» REQUEST
In the records below, change every "computer-use agent" to "screen navigation assistant" and write the records out again with everything else left as it is.

+===+

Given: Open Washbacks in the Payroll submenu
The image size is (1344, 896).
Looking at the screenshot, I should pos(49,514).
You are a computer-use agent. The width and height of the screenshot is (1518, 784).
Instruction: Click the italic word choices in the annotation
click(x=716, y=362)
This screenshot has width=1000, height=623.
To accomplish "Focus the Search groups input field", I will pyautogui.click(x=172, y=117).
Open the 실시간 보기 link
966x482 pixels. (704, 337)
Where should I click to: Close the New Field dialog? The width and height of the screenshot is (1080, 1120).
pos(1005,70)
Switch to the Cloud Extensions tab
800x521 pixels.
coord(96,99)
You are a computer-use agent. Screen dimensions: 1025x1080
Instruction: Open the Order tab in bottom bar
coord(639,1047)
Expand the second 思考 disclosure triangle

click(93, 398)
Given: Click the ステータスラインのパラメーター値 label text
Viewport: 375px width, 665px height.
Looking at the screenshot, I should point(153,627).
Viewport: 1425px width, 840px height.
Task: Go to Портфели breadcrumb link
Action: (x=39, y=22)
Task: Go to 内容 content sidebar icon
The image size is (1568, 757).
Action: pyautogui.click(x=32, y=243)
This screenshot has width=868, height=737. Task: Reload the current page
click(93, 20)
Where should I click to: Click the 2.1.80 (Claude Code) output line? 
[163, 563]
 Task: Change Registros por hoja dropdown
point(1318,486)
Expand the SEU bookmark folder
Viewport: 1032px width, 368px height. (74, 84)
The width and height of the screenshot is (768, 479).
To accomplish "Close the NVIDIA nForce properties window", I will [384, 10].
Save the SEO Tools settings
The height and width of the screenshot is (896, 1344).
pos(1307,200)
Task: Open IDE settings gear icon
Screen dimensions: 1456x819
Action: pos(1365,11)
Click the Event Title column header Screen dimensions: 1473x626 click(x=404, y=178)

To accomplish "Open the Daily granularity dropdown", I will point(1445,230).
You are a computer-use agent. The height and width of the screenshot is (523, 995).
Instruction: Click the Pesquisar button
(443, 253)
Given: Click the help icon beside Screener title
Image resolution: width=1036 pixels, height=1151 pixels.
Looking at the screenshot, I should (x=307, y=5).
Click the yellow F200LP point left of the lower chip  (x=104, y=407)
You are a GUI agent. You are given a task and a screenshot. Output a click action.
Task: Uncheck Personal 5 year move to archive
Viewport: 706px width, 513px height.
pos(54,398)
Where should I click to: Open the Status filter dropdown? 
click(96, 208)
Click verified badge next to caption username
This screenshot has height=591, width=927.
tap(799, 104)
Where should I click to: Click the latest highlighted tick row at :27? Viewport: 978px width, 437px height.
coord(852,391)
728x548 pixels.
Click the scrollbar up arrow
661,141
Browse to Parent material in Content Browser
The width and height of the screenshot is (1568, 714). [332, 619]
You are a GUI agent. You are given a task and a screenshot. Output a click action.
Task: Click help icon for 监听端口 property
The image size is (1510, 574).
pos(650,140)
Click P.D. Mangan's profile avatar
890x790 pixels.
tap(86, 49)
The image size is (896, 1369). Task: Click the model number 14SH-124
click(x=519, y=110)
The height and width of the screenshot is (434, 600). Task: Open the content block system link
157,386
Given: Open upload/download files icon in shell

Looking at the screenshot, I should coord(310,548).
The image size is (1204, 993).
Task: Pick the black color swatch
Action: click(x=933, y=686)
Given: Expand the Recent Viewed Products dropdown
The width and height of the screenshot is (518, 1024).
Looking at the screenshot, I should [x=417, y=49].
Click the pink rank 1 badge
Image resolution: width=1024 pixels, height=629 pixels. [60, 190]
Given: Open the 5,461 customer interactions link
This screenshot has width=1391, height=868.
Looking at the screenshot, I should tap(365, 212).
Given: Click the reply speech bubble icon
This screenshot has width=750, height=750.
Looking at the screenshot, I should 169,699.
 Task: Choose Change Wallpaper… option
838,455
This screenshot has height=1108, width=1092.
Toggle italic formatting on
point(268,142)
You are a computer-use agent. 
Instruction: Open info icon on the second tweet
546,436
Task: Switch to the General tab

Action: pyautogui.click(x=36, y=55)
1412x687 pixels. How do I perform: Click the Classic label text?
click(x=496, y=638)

+===+

» FINAL RESULT
Given: Open Washbacks in the Payroll submenu
The image size is (1344, 896).
Looking at the screenshot, I should pos(49,514).
You are a screen navigation assistant. The width and height of the screenshot is (1518, 784).
Instruction: Click the italic word choices in the annotation
click(x=716, y=362)
This screenshot has width=1000, height=623.
To accomplish "Focus the Search groups input field", I will pyautogui.click(x=172, y=117).
Open the 실시간 보기 link
966x482 pixels. (704, 337)
Where should I click to: Close the New Field dialog? The width and height of the screenshot is (1080, 1120).
pos(1005,70)
Switch to the Cloud Extensions tab
800x521 pixels.
coord(96,99)
You are a screen navigation assistant. Screen dimensions: 1025x1080
Instruction: Open the Order tab in bottom bar
coord(639,1047)
Expand the second 思考 disclosure triangle

click(93, 398)
Given: Click the ステータスラインのパラメーター値 label text
Viewport: 375px width, 665px height.
Looking at the screenshot, I should point(153,627).
Viewport: 1425px width, 840px height.
Task: Go to Портфели breadcrumb link
Action: (x=39, y=22)
Task: Go to 内容 content sidebar icon
The image size is (1568, 757).
Action: pyautogui.click(x=32, y=243)
This screenshot has width=868, height=737. Task: Reload the current page
click(93, 20)
Where should I click to: Click the 2.1.80 (Claude Code) output line? 
[163, 563]
 Task: Change Registros por hoja dropdown
point(1318,486)
Expand the SEU bookmark folder
Viewport: 1032px width, 368px height. (74, 84)
The width and height of the screenshot is (768, 479).
To accomplish "Close the NVIDIA nForce properties window", I will [384, 10].
Save the SEO Tools settings
The height and width of the screenshot is (896, 1344).
pos(1307,200)
Task: Open IDE settings gear icon
Screen dimensions: 1456x819
Action: pos(1365,11)
Click the Event Title column header Screen dimensions: 1473x626 click(x=404, y=178)

To accomplish "Open the Daily granularity dropdown", I will point(1445,230).
You are a screen navigation assistant. The height and width of the screenshot is (523, 995).
Instruction: Click the Pesquisar button
(443, 253)
Given: Click the help icon beside Screener title
Image resolution: width=1036 pixels, height=1151 pixels.
Looking at the screenshot, I should (x=307, y=5).
Click the yellow F200LP point left of the lower chip  (x=104, y=407)
You are a GUI agent. You are given a task and a screenshot. Output a click action.
Task: Uncheck Personal 5 year move to archive
Viewport: 706px width, 513px height.
pos(54,398)
Where should I click to: Open the Status filter dropdown? 
click(96, 208)
Click verified badge next to caption username
This screenshot has height=591, width=927.
tap(799, 104)
Where should I click to: Click the latest highlighted tick row at :27? Viewport: 978px width, 437px height.
coord(852,391)
728x548 pixels.
Click the scrollbar up arrow
661,141
Browse to Parent material in Content Browser
The width and height of the screenshot is (1568, 714). [332, 619]
You are a GUI agent. You are given a task and a screenshot. Output a click action.
Task: Click help icon for 监听端口 property
The image size is (1510, 574).
pos(650,140)
Click P.D. Mangan's profile avatar
890x790 pixels.
tap(86, 49)
The image size is (896, 1369). Task: Click the model number 14SH-124
click(x=519, y=110)
The height and width of the screenshot is (434, 600). Task: Open the content block system link
157,386
Given: Open upload/download files icon in shell

Looking at the screenshot, I should coord(310,548).
The image size is (1204, 993).
Task: Pick the black color swatch
Action: click(x=933, y=686)
Given: Expand the Recent Viewed Products dropdown
The width and height of the screenshot is (518, 1024).
Looking at the screenshot, I should [x=417, y=49].
Click the pink rank 1 badge
Image resolution: width=1024 pixels, height=629 pixels. [60, 190]
Given: Open the 5,461 customer interactions link
This screenshot has width=1391, height=868.
Looking at the screenshot, I should tap(365, 212).
Given: Click the reply speech bubble icon
This screenshot has width=750, height=750.
Looking at the screenshot, I should 169,699.
 Task: Choose Change Wallpaper… option
838,455
This screenshot has height=1108, width=1092.
Toggle italic formatting on
point(268,142)
You are a screen navigation assistant. 
Instruction: Open info icon on the second tweet
546,436
Task: Switch to the General tab

Action: pyautogui.click(x=36, y=55)
1412x687 pixels. How do I perform: Click the Classic label text?
click(x=496, y=638)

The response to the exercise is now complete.